When the vital aura around the rotten beasts flared up like dark fire suddenly fed dry timber, he grew sick. Their auras swelled, growing twice as dense and two or three times as large. Somehow, they were growing more powerful.

Then he realized that every aura had inflated in the same way.

The world was awash in a chaos of color beneath his Copper vision, as the veins of yellow in the earth and the flows of green in the grass flared brighter...and then bent, like tree branches pressed down by a strong wind. The vital aura drained off in a phantom river, pouring away from its source, streaming deeper into the forest.

The flow looked like a rainbow river, and it left the world feeling dry and empty in its wake.

Every monster bolted. The Remnants left first, burbling and whistling as they followed the flow of the vital aura. The rotten dogs had an instant of confusion, in which they turned from their trapped prey to the rushing light, visibly torn. Finally, one of them gave a guttural bark, and all of them tore off. Even the dogs farther away from the warding circle followed, quickly overtaking the Remnants.

In the background, amidst the trees and undergrowth, the bigger rotten beasts left. They ran from the warded tree like they were fleeing a burning building, and in three breaths Lindon and Yerin were alone.

Lindon watched the physical world again, trading glances with Yerin. “You don't happen to know what that was, do you?” Lindon asked hesitantly.

“You're asking me, but who am I supposed to ask?” She stood with her white sword held forgotten in one hand, staring into the distance.

Now that the danger was over, Lindon's whole body went slack, and he leaned against the tree, panting. “Were they scared away? Is there something worse coming?”

Yerin gave him a look of surprise. “What? No, it's plain to see what happened to the beasts. They follow vital aura, so they followed it away. Stone simple. But I'm coming up empty on what makes aura do that. Like it gathered together and then rushed off in a blink. Look; I don't know that I've ever seen vital aura so thin on the ground.”

Lindon looked and found that she was right, though that came as no surprise. The world in his Copper vision was dim, as though the scene had been painted in washed-out colors. “How is that possible?” As he'd been taught, vital aura was like the madra of the natural world. It took on different aspects as it moved through the heavens and the earth, though it was all connected. Even when you harvested aura and cycled it into your madra, that was like taking a cup of water from the ocean. Sooner or later, it would return to the source.

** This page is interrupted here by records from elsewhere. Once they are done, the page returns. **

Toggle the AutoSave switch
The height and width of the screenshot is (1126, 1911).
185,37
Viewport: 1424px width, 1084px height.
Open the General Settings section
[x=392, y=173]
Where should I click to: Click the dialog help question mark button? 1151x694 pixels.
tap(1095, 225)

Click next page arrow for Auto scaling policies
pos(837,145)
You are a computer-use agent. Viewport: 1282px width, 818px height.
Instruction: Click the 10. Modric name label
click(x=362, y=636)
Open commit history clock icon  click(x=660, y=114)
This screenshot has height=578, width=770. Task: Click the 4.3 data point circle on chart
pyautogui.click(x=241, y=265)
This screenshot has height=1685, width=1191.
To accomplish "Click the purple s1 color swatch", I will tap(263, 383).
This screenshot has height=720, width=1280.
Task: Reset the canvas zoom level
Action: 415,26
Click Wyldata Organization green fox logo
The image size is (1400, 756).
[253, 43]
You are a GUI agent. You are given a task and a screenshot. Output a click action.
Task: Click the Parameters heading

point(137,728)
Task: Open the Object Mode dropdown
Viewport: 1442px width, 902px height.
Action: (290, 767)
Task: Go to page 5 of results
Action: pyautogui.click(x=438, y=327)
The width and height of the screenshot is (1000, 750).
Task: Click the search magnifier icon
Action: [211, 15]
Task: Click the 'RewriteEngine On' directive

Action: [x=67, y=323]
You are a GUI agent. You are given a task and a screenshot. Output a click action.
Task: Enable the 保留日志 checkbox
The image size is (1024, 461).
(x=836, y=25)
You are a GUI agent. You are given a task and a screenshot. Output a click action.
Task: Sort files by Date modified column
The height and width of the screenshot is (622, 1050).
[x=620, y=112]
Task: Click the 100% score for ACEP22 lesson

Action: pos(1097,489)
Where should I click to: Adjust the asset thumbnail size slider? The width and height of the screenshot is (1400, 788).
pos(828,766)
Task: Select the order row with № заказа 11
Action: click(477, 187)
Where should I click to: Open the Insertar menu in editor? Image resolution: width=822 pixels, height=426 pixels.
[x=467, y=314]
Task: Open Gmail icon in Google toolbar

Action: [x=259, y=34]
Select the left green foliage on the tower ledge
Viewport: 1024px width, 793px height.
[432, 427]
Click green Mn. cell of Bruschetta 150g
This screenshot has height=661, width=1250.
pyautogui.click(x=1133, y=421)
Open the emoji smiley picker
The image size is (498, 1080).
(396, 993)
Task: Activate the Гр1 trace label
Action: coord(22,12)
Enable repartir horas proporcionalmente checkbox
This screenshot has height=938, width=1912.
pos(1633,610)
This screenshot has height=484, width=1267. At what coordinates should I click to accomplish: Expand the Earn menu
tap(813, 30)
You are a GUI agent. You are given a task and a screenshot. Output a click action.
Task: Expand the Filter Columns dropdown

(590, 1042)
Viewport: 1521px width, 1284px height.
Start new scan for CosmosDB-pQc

Lindon had never seen the ocean, but he'd read stories. This struck him as though the tide had left completely, leaving the shore bare and dry.

Yerin sheathed her sword and walked casually across his warding circle, not bothering to push the day's worth of dirt away from her tattered outer robe. “Scripts can gather up a bunch of vital aura, not considering aspects. Or push it away, sometimes. But if a script is doing this...I'd contend it's ten miles across, engraved in bedrock, and powered by ten thousand Remnants.”

Lindon didn't question it further. Whatever the event had been, it had saved them from having to fight their way out of an army of monsters. He seized his pack and hurried over to the Thousand-Mile Cloud. There hadn't been time for him to recover much madra, and he wasn't confident of his ability to fly it for any length of time or at any great speed.

“How has your spirit recovered?” Lindon asked, hoping she'd be able to feed power to the cloud.

She hopped up and straddled the front of the cloud as though mounting a horse. “I'm not bursting at the seams, but I'm well enough to ride this pony.” She patted the cloud behind her. “Come on up.”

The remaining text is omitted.